9. This of course means that the authority and dignity of our courts must be upheld at all times and this differentiates civilized societies from those applying the law of the jungle. A Court order is binding on the party against whom it is addressed and until set aside remains valid and is to be complied with. I shudder to think of the place of our judicial system if parties are left to freely decide what court orders to obey and which ones to ignore. Parties must realize that once they are brought to court they are subject to the jurisdiction of the Court. Under Article 159(1) of the Constitution, Judicial authority is derived from the people and vests in, and shall be exercised by, the courts and tribunals established by or under the Constitution. In exercising judicial authority the Courts and Tribunals are, inter alia, to be guided by the principle that the purpose and principles of the Constitution shall be protected and promoted. Under Article 10(1) of the Constitution the national values and principles of governance in the Article bind all State organs, State officers, public officers and all persons whenever any of them (a) applies or interprets the Constitution; (b) enacts, applies or interprets any law; or (c) makes or implements public policy decisions. Under clause (2)(a) of the same Article the national values and principles of governance include the rule of law.
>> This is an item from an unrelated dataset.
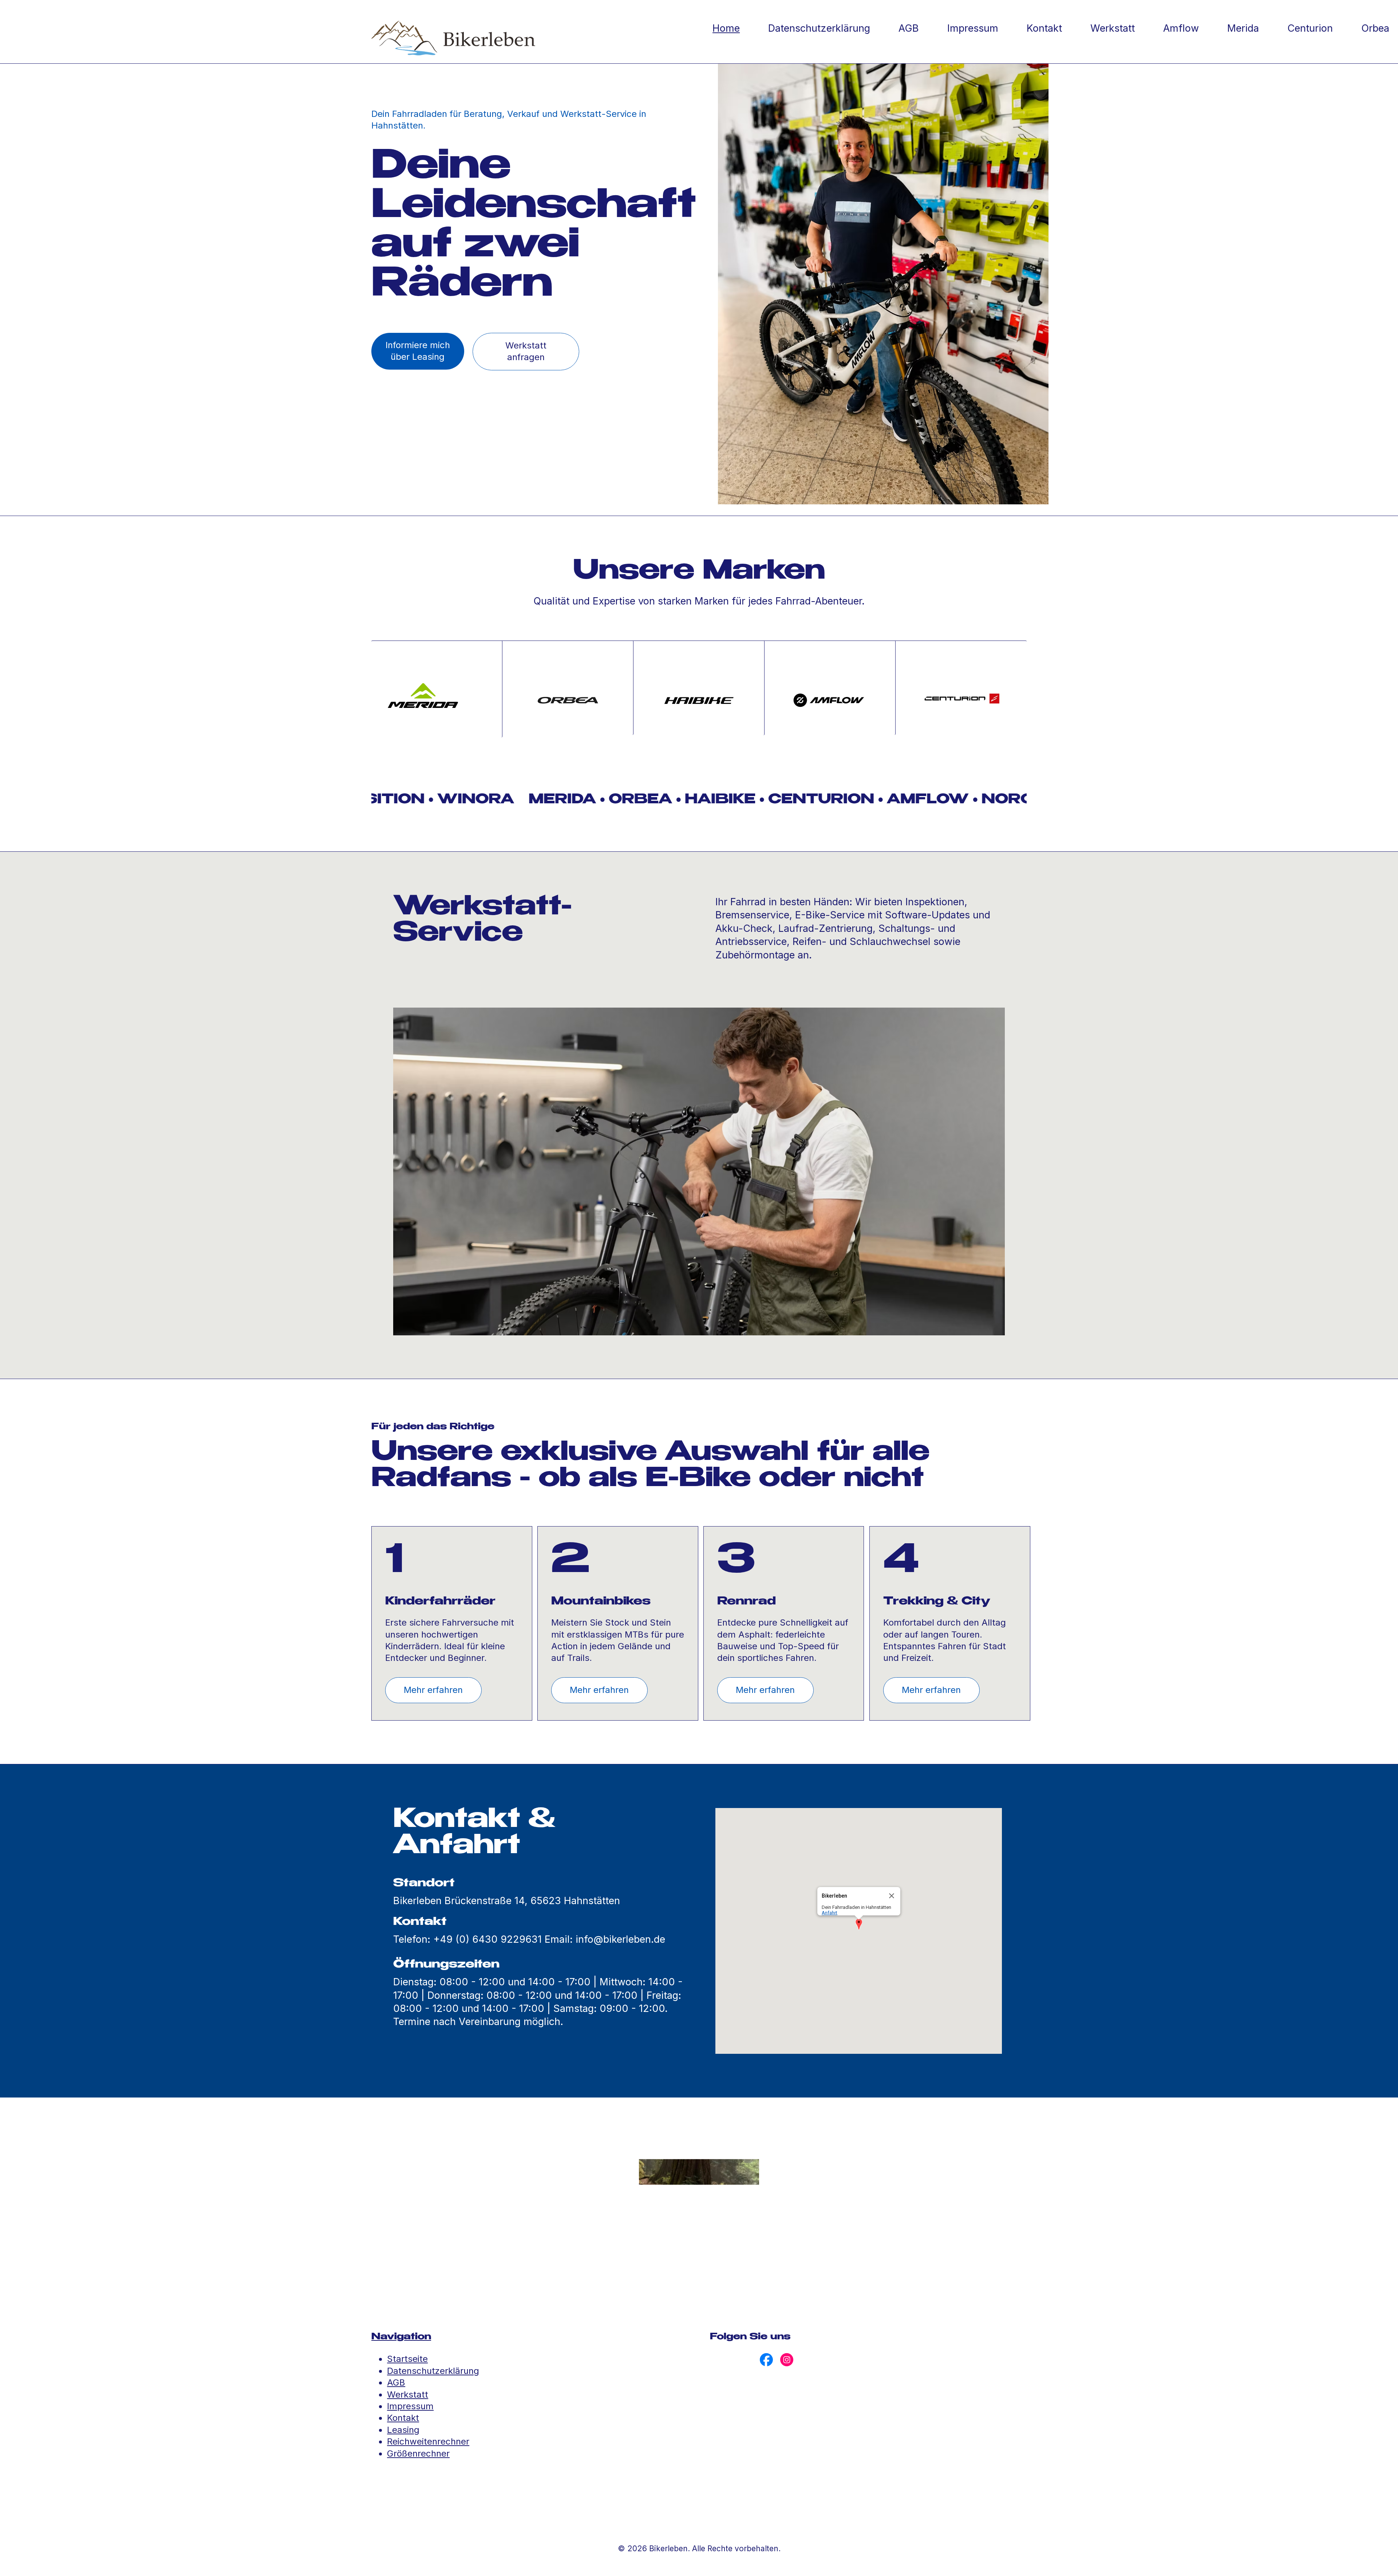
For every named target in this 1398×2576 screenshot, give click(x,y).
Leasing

10. The only remedy should one feel aggrieved by a Court order, for them come back to Court for them to be reviewed or varied or set aside. The Court will not condone deliberate disobedience of its orders and will not shy away from its responsibility to deal firmly with proved contemnors. It is the duty of the Court not to condone deliberate disobedience of its orders nor waiver from its responsibility to deal decisively and firmly with contemnors. The Court does not, and ought not to be seen to make orders in vain; otherwise the Court would be exposed to ridicule, and no agency of the constitutional order would then be left in place to serve as a guarantee for legality, and for the rights of all people.
11. Willful and flagrant disobedience of court orders undermines the authority and dignity of the Courts and must be dealt with firmly so that the Court’s authority is not brought into disrepute.
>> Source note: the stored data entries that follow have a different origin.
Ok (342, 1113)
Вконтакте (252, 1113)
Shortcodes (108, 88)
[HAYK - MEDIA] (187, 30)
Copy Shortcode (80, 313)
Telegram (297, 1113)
III. The findings. 12. For these reasons advanced above, the Honourable Court proceeds to make the following orders:-a.That the filed Appeal upon failure to comply with the conditions given be and is hereby by dismissed.b.That the Appellant to bear the costs of this motion.It Is So Ordered Accordingly.
RULING DELIVERED THROUGH THE MICROSOFT TEAM VIRTUAL, MEANS SIGNED AND DATED AT MOMBASA THIS 28TH DAY OF FEBRUARY 2025. ………………………………….HON. MR. JUSTICE L. L. NAIKUNI,ENVIRONMENT AND LAND COURT AT MOMBASARuling delivered in the presence of:a. M/s. Firdaus Mbula, the Court Assistant.b. M/s. Seif Advocate holding brief for Mr. Wangila Advocate for the Appellant.c. Mr. Tindika Advocate for the Respondent.